Records excerpted from a collection

......

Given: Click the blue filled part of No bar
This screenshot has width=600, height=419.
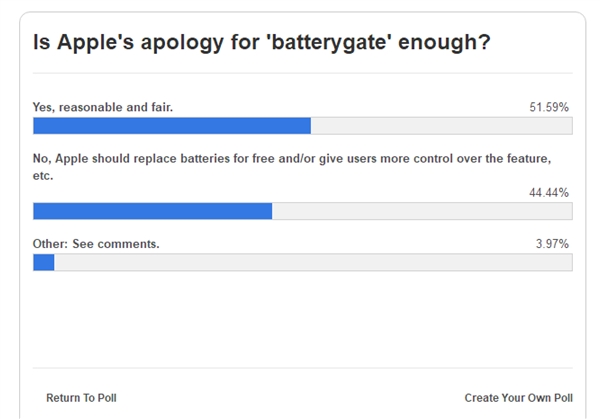Looking at the screenshot, I should click(152, 211).
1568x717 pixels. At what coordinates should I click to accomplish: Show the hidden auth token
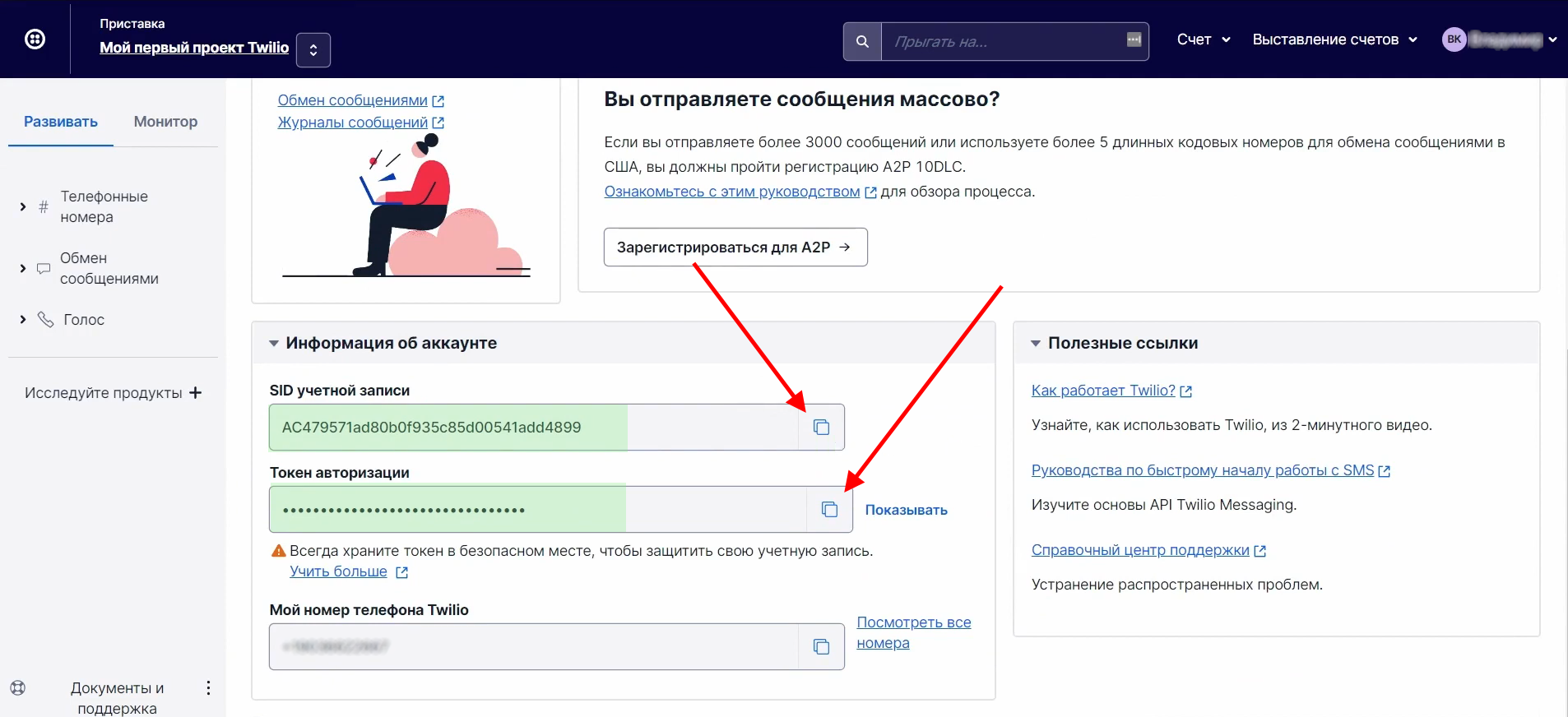click(x=906, y=510)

......

EXERCISE DETAILS
Apart from the pictures, repeat the data above exactly.

SOLUTION TO THIS EXERCISE
Given: Click the blue filled part of No bar
This screenshot has width=600, height=419.
Looking at the screenshot, I should click(152, 211).
1568x717 pixels. At what coordinates should I click to accomplish: Show the hidden auth token
click(x=906, y=510)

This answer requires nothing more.